13. Passage, by Tessa Brunton (Sparkplug Comic Books). This is a moving, lovely comic about rites-of-passage and shame. This slice-of-life story is fascinating because it starts out as a typical story narrated by a knowing teen regarding the embarrassing hijinks of her parents and the weird behavior of her brother but turns into something quite different by the end. Growing up with quirky parents in a cluttered house made the protagonist self-conscious, but she reveals that the shame she felt had an emotionally crippling effect on her, one that destroyed her own sense of self-worth despite her parents' attempts at boosting her self-esteem. The final page of the book reveals a moment of hope and one without shame a little later in her life, creating a sense of serenity that is an obvious touchstone. The cluttered nature of Brunton's line is a perfect complement to the life her protagonist lives, adding power and depth to the narrative.
14. 2012, by Sam Gaskin. This is Gaskin's best work to date. This episodic comic about various end-of-the-world myths and predictions has the rhythms of excellent long-form improv, with unexpected and funny callbacks that build up to its climax. Gaskin loves to incorporate junky pop culture into his comics (the Rush Hour films) along with myths, sports, music, comic strip characters and fantasy tropes. His line has become much more assured and in service to his jokes than it was before, when it was more of a scribble. Unlike DeForge, who takes his genre work seriously in his comics, Gaskin goes strictly for laughs, albeit frequently disturbing and uncomfortable laughs.

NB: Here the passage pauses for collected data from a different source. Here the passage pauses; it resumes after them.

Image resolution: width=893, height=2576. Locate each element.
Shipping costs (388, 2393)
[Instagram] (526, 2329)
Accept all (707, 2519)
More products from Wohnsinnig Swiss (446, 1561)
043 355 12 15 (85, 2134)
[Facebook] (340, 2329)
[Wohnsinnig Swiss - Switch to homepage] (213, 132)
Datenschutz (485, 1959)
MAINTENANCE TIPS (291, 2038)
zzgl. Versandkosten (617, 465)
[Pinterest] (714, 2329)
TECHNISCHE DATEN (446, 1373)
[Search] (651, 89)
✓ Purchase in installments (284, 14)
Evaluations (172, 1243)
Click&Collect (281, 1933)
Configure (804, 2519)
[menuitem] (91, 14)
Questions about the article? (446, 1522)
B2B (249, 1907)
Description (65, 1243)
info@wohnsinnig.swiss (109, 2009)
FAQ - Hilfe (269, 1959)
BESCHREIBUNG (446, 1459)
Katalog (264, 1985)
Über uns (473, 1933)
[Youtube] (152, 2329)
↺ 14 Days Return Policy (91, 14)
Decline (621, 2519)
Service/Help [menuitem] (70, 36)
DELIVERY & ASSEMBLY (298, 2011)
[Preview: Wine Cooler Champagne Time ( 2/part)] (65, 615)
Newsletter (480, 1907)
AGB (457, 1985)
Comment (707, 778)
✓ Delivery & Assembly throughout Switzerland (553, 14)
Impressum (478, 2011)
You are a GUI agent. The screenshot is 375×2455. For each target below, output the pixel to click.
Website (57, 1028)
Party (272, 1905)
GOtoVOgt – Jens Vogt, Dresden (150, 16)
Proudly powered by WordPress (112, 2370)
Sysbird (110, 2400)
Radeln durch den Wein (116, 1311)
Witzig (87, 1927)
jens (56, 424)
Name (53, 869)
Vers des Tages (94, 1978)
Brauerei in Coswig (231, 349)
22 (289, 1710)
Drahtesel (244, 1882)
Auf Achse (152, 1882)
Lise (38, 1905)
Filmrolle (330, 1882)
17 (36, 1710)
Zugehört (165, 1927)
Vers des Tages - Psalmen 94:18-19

15. Bad Breath Comics #4, by Josh Juresko. This is a strange, wonderful comic that also feels like it could have come off a rack in 1988. Juresko is clearly influenced by EC Comics and silver age cartoonists like Steve Ditko, but it's all by way of MAD. There's a hilarious stiltedness to his drawings that is all part of the bone-dry, deadpan humor at work in this comic, even as Juresko throws around silly puns. "America Vs History" is a bizarre "visit with an expert" kind of story that fades into a professor who plans to tell the reader about history, but is interrupted by a younger guy who only wants to watch "a movie from today! Need hot special effects. That's tight". As if that wasn't ridiculous enough, another man shows up to tell the professor that the US must stay the course in Afghanistan, only to be gently rebuked by the professor. This strip is a hilarious parody of political comics whose 1950s style art creates a dizzying bit of cognitive dissonance. "Stretch of Road" starts off as a "where has everyone gone" story in the vein of the Twilight Zone that concludes with a perfectly innocent explanation that amusingly deflates all expectations--both in terms of genre and simple plot tension. The comic is jam-packed with such weirdness, with Juresko's tone and line the dominant features of the book. Any fan of humor comics should seek it out.